Oleh: Wayah Bagelen
Pedut siang itu tidak hanya menyelimuti kota Magelang, rasanya seluruh Mataram berselimutkan pedut dingin penuh kesedihan.
Letnan Jenderal de Kock curang, bahkan boleh dikatagorikan petinggi yang tidak berjiwa tinggi tapi kerdil. Prajurit berpangkat jenderal bintang tiga, miskin akal normal dan rela sebagai pengkianat perdamaian yang sebetulnya mereka gagas sendiri.
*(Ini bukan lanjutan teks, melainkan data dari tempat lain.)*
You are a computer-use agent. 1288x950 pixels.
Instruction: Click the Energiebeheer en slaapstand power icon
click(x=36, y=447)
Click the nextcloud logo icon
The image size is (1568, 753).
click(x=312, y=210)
Diponegoro Sang Ratu Adil siang itu tidak bisa berbuat lebih, kecuali pasrah ke Ngarso Gusti. Kemudian dibawa ke Batavia sebagi tahanan politik. Selanjutnya dengan kapal laut dibawa ke Manado dan penghabisannya dibuang ke Makasar di Frot Rotterdam (Peter Carey).
Secara getok-tular berita ditangkapnya Pangeran Diponegoro oleh kompeni tersebar dari mulut ke mulut. Menjelang subuh kabar itu baru sampai di kaki Bukit Simbar Joyo dimana legiun Pangeran Diponegoro yang masanggrah dibawah kendali Ki Jo Menggolo (yang semula ditugaskan sebagai laskar pengantar proses perdamian tawaran Belanda).
Semua prajutit berterik lantang: “Gempur Magelang, gempur Loci Tidar” dengan mengacungkan keris dan klewang disertai semangat namun penuh emosi.
Dengan mata teduh Ki Jo Menggolo menatap prajurit pilihan yang siap tempur hidup atau mati. Emosi prajurit itu meredah ketika Ki Jo Menggola menyadarkan dengan berembuk menghitung kekuatan, persenjataan dan amunisi.
Akhirnya semua prajurit pilihan itu sadar, tidak ada perlunya melawan kompeni sepuluh kali lipat dari pada potensi yang dipunyai sisa-sisa laskar Diponegoro. Artinya ibarat kutuk marani sunduk, atau dengan kata lain bunuh diri!
Tiga malam kemudian datang utusan Ki Resodiwiryo (wrekso wiryo) yang mengusulkan agar laskar Mataram ini bergeser ke selatan dan dalam perlindungan Ki Reksodwiryo.
Ki Jo Menggolo sudah lama kenal dengan Mantri Gladak Kasultanan. Resodiwiryo yang bertugas di wilayah Bagelen, tanpa pikir panjang menyetujui dan siangnya laskar mulai turun gumung bergerak ke selatan.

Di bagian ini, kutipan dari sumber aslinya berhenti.